A particle of mass \(m\) on the Earth’s surface is confined to move on the quadratic curve \(y=ax^2\) where \(y\) is up. Find the Lagrangian of the particle, the equation of motion and the solution for small oscillations.
The kinetic energy is
\( K.E. = \dfrac {1}{2} m(\dot x^2 + \dot y^2) \)
The potential energy is
\( P.E. = mgy\)
The Lagrangian is
\( \mathscr L = \dfrac {1}{2} m(\dot x^2 + \dot y^2) - mgy \)
We can eliminate \(y\) with the change of variables
\( y = ax^2 \)
\( \dot y = 2ax \dot x \rightarrow \dot y^2 = 4a^2x^2 \dot x^2 \)
The Lagrangian can be re-written as
\( \mathscr L = \dfrac {1}{2} m\dot x^2(1 + 4a^2x^2) - mgax^2 \)
To find the equation of motion we find the derivatives
\( \dfrac{\partial \mathscr L}{\partial \dot x} = m\dot x(1 + 4a^2x^2) \)

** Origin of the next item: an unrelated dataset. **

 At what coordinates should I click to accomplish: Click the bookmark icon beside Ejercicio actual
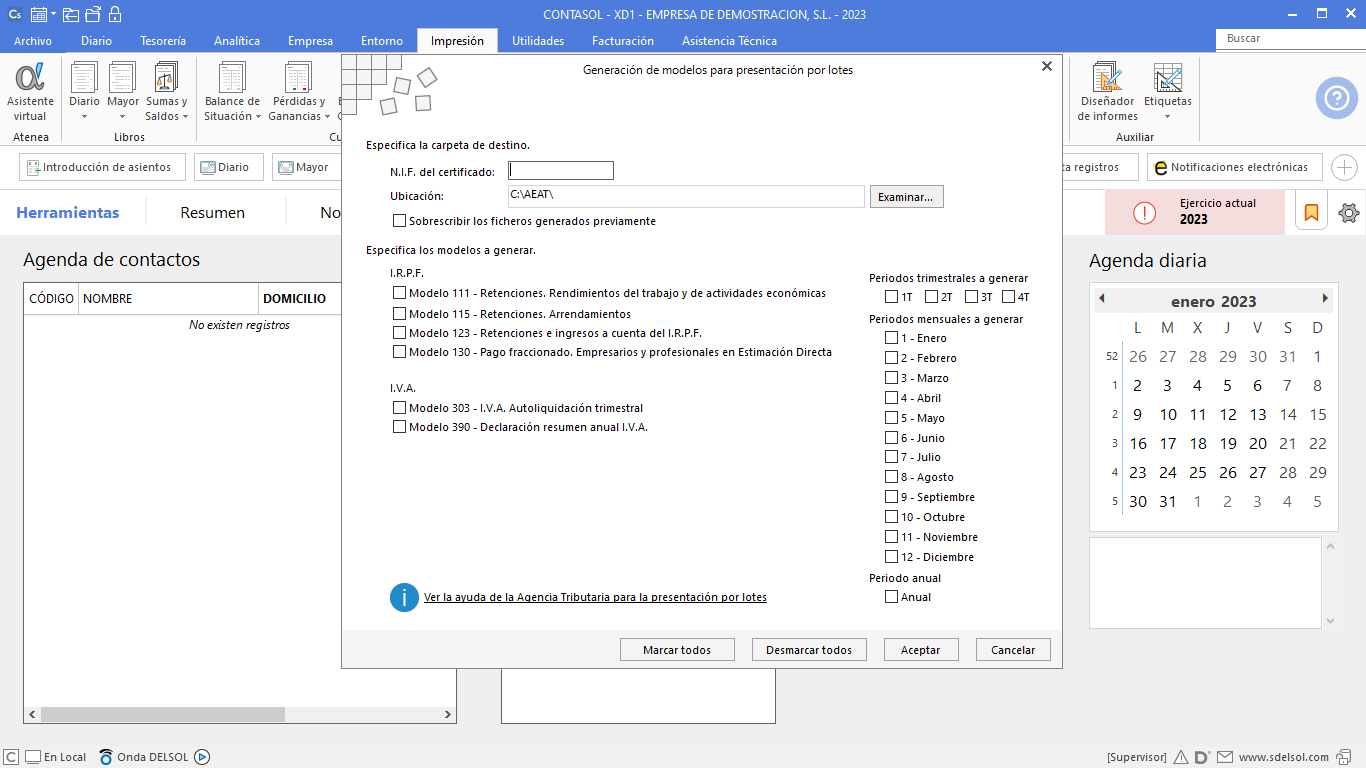pyautogui.click(x=1311, y=213)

\( \dfrac {d}{dt} \dfrac{\partial \mathscr L}{\partial \dot x} = m\ddot x (1 + 4a^2x^2) + 8ma^2x\dot x^2 \)
\( \dfrac{\partial \mathscr L}{\partial x} = 4ma^2x\dot x^2 - 2mgax \)
The equation of motion is
\( m\ddot x (1 + 4a^2x^2) + 8ma^2x\dot x^2 = 4ma^2x\dot x^2 - 2mgax \)
We can rearrange the equation as follows
\( \ddot x (1 + 4a^2x^2) + 4a^2x\dot x^2 + 2gax = 0 \)

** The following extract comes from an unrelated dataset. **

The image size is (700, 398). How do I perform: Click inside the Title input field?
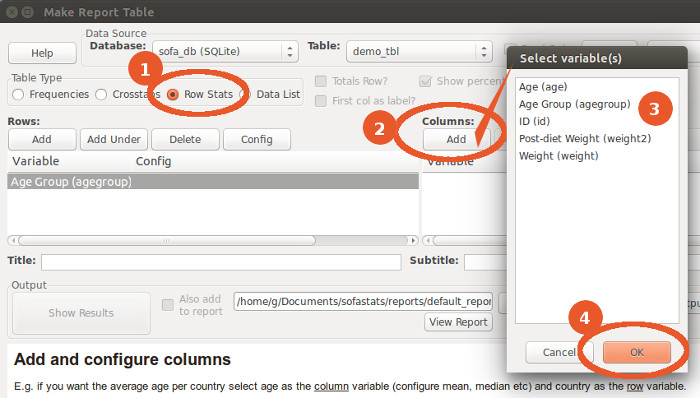221,262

In the case of small oscillations we ignore second or higher order terms and the equation becomes
\( \ddot x + 2gax = 0 \)
The solution to this simplified equation is the familiar simple harmonic oscillator
\( x = Acos(\omega t + \phi) \)
Where \( \omega = \sqrt{2ga} \)